- Born: December 31, 1952 (age 73) Washington, D.C., U.S.
- Education: Hampton University, American University
- Occupation: Writer
- Writing career
- Literary movement: African-American fiction

= Connie Briscoe =

American romantic fiction novelist (born 1952)

Connie Briscoe (born December 31, 1952) is an American writer of romantic and historical fiction. Briscoe's first novel, Sisters and Lovers (1994), sold nearly 500,000 copies in cloth and paperback combined in its first two years.

Darryl Dickson-Carr has characterized Briscoe as "among the better writers to emerge in and benefit from the strong wave of interest in African-American fiction that arose in the early 1990s after the publication of Terry McMillan's Waiting to Exhale (1992)."

==Early life and education==
Connie Briscoe was born in Washington, D.C., on December 31, 1952. She was born with a hearing impairment due to a genetic condition and became profoundly deaf by the age of thirty, though she became adept at lip-reading. Briscoe grew up in the Silver Spring, Maryland, area.

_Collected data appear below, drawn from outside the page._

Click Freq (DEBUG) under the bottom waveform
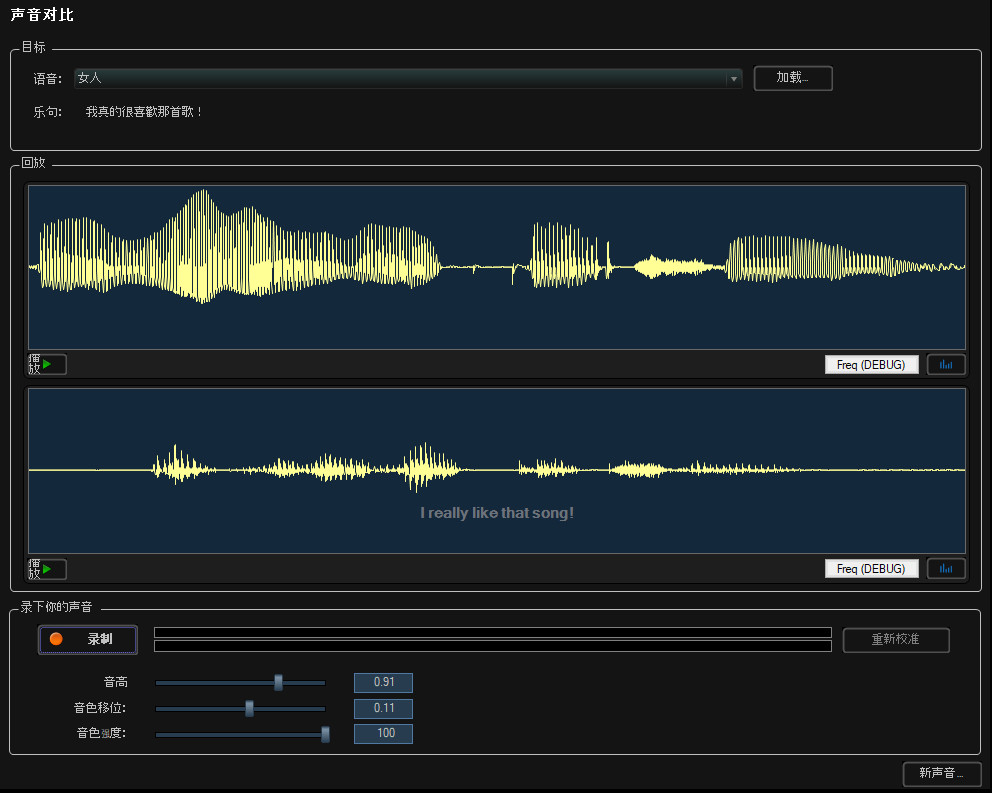992x793 pixels. click(x=871, y=568)
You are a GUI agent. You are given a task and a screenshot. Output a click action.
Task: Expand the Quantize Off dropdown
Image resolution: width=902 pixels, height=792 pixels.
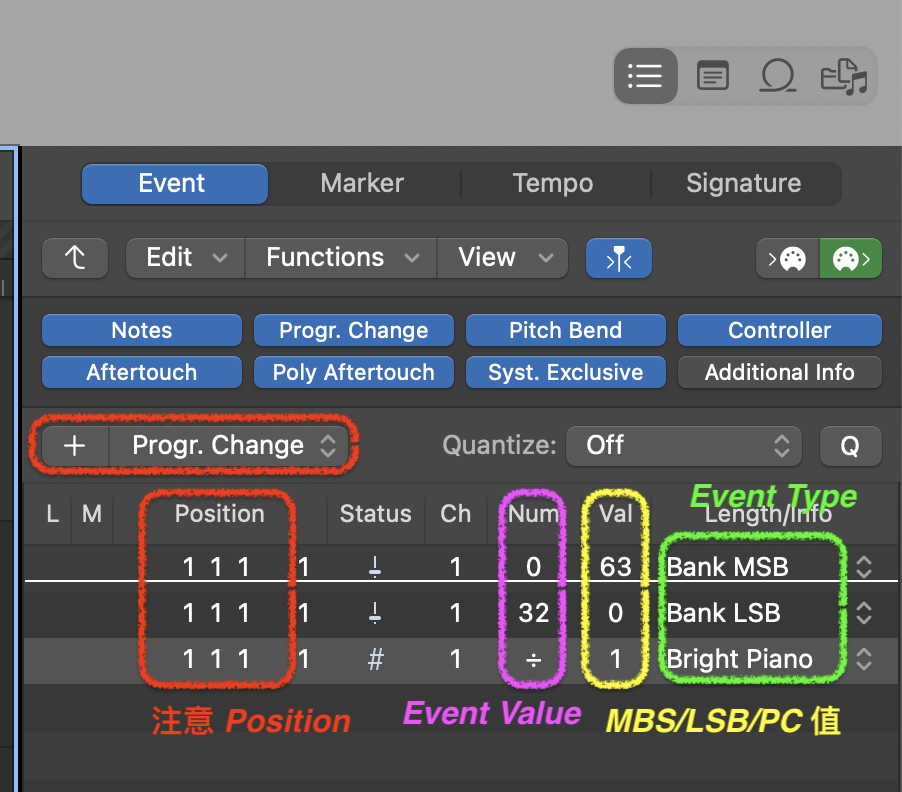[683, 446]
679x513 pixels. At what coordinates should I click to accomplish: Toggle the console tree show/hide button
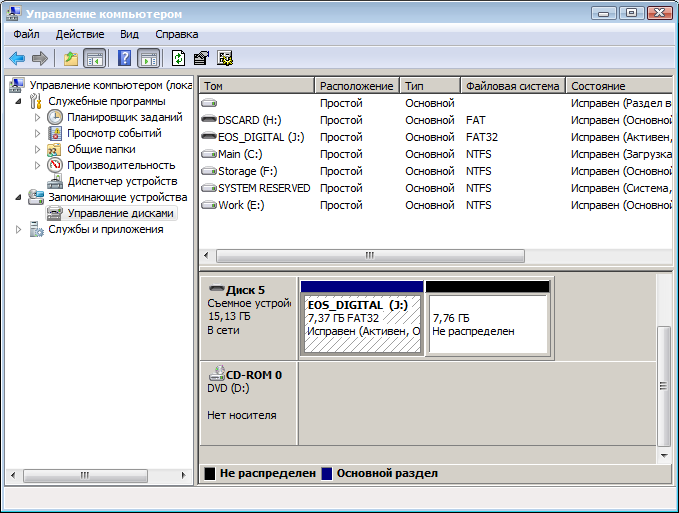(x=95, y=59)
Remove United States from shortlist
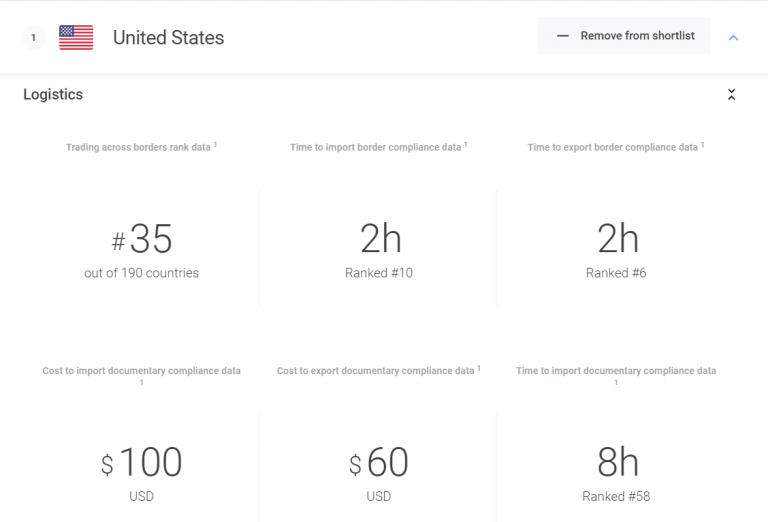 coord(623,36)
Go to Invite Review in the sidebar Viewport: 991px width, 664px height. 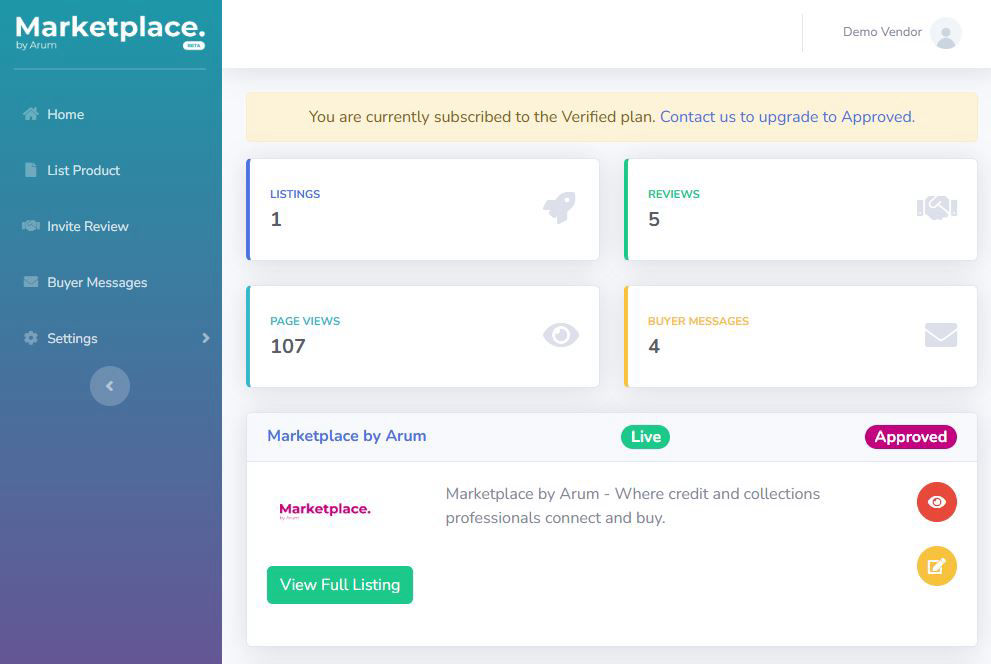(x=87, y=226)
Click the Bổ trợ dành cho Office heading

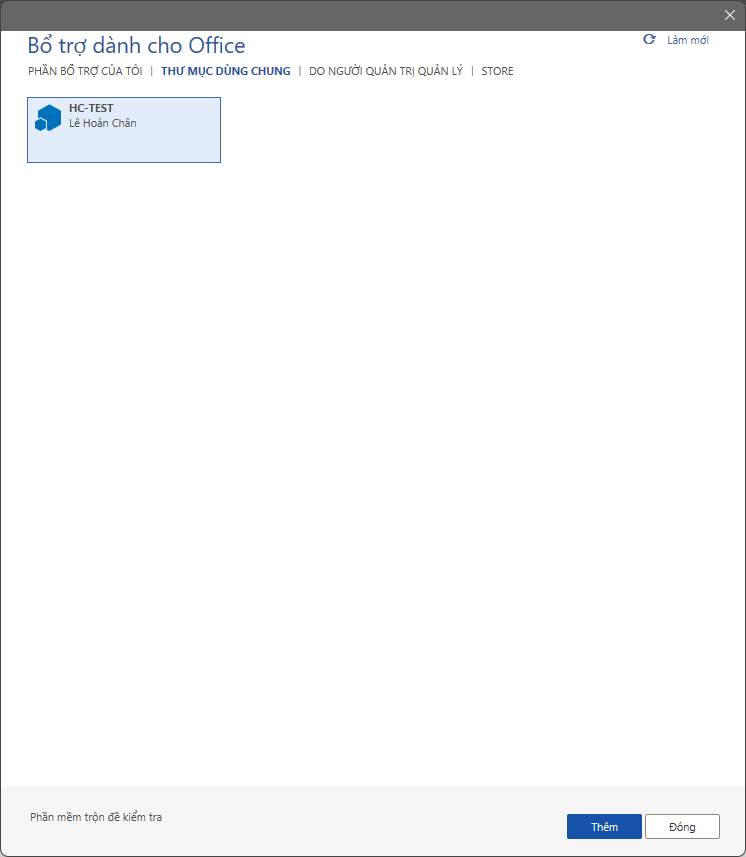pos(136,45)
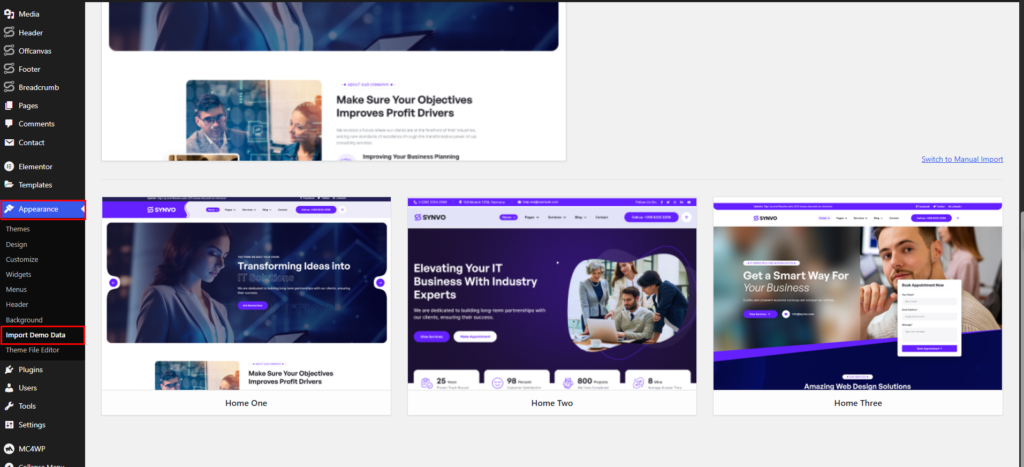Open Theme File Editor submenu item
This screenshot has width=1024, height=467.
tap(34, 349)
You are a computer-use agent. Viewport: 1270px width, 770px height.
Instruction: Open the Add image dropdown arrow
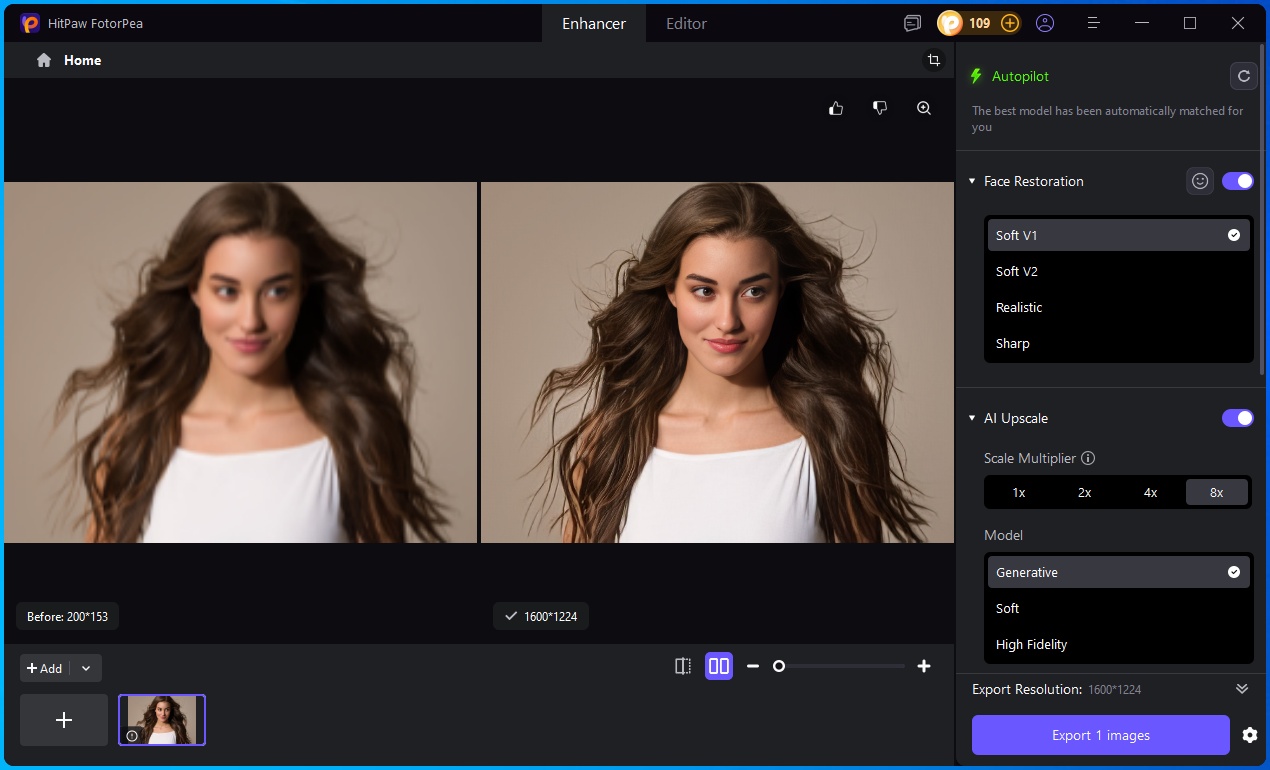click(86, 668)
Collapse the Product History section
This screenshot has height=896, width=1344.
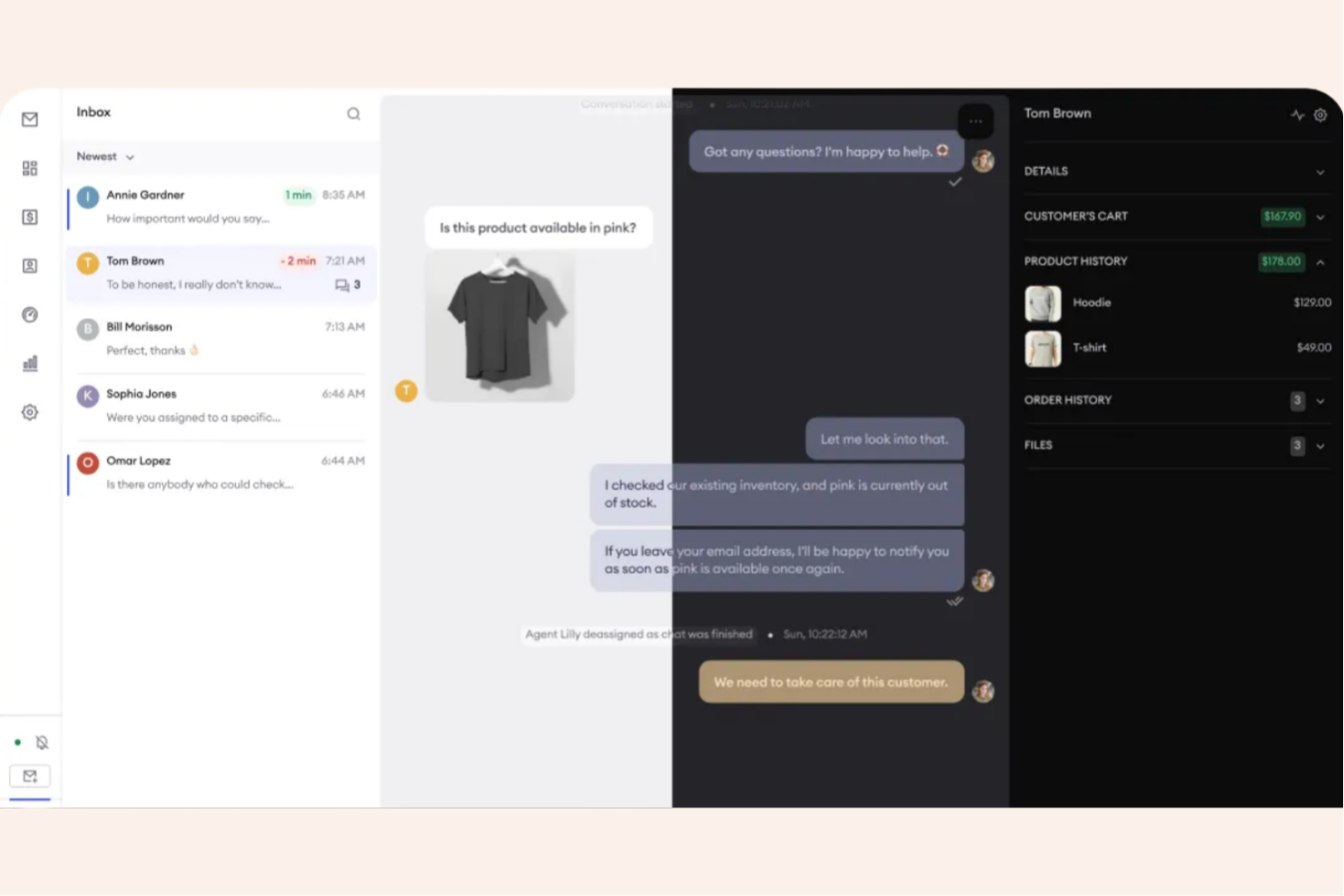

She attended Hampton University, graduating with a bachelor's degree in 1974, and American University, graduating with a Master of Public Administration degree in 1978.

==Career==
Briscoe worked as a research analyst from 1976 to 1980, then as an associate editor for Joint Center for Political and Economic Studies from 1981 to 1990. From 1990 to 1994, she worked as the managing editor for American Annals of the Deaf, an academic journal published by Gallaudet University Press. While at Gallaudet, she learned American Sign Language and was immersed in deaf culture for the first time. Briscoe wrote her first novel, Sisters and Lovers, while working for Gallaudet; that story focuses on the dating experiences of three young black sisters. After the success of that novel, she shifted to working full-time as a writer. Her second book, Big Girls Don't Cry, was published in 1996, with a story about a young, middle-class black woman entering the business world during the 1960s and 1970s. In 1996, Newsweek columnist Malcolm Jones Jr. wrote that Briscoe was one of several authors who were writing in "a new literary genre", one focusing on upbeat stories about contemporary black women. In 2022, in USA Today she was named in an article titled100 Black novelists and fiction writers you should read, from Abi Daré to Zora Neale Hurston.

==Works==
- Sisters and Lovers, New York: Harper Collins, 1994 ISBN 9780060171162
- Big Girls Don't Cry, New York: Harper Collins, 1996, ISBN 9780060172770
- A Long Way from Home, New York: Harper Collins, 1999, ISBN 9780060172787
- P. G. County, Doubleday, New York, 2002, ISBN 9780385501613
- Can't get enough, New York: Doubleday, 2005, ISBN 9780385501620
- You Only Get Better: Celebrating Life Every Step of the Way, New York: Kimani Press, 2007 ISBN 9780373830596
- Jewels: 50 Phenomenal Black Women Over 50, New York: Little Brown and Company, 2007 ISBN 9780316075701
- Sisters and Husbands, New York: Grand Central Publishers, 2009 ISBN 9780446534895
- Money Can't Buy Love, New York: Grand Central Publishers, 2011, ISBN 9780446534840
- You Never Know, New York: Harper Collins, 2023, ISBN 9780063246584
- Stepping Out: The Unapologetic Style of African Americans over Fifty, New York: Clarkson Potter, 2023, ISBN 978-0593236116
- Chloe, New York: Harper Collins, 2025, ISBN 978-0063338562

==Awards==
In 2000, Briscoe was honored by Gallaudet University with the Amos Kendall Award, "presented to a deaf person in recognition of his or her notable excellence in a professional field not related to deafness". Her third book, A Long Way From Home, was nominated for the NAACP Image Awards.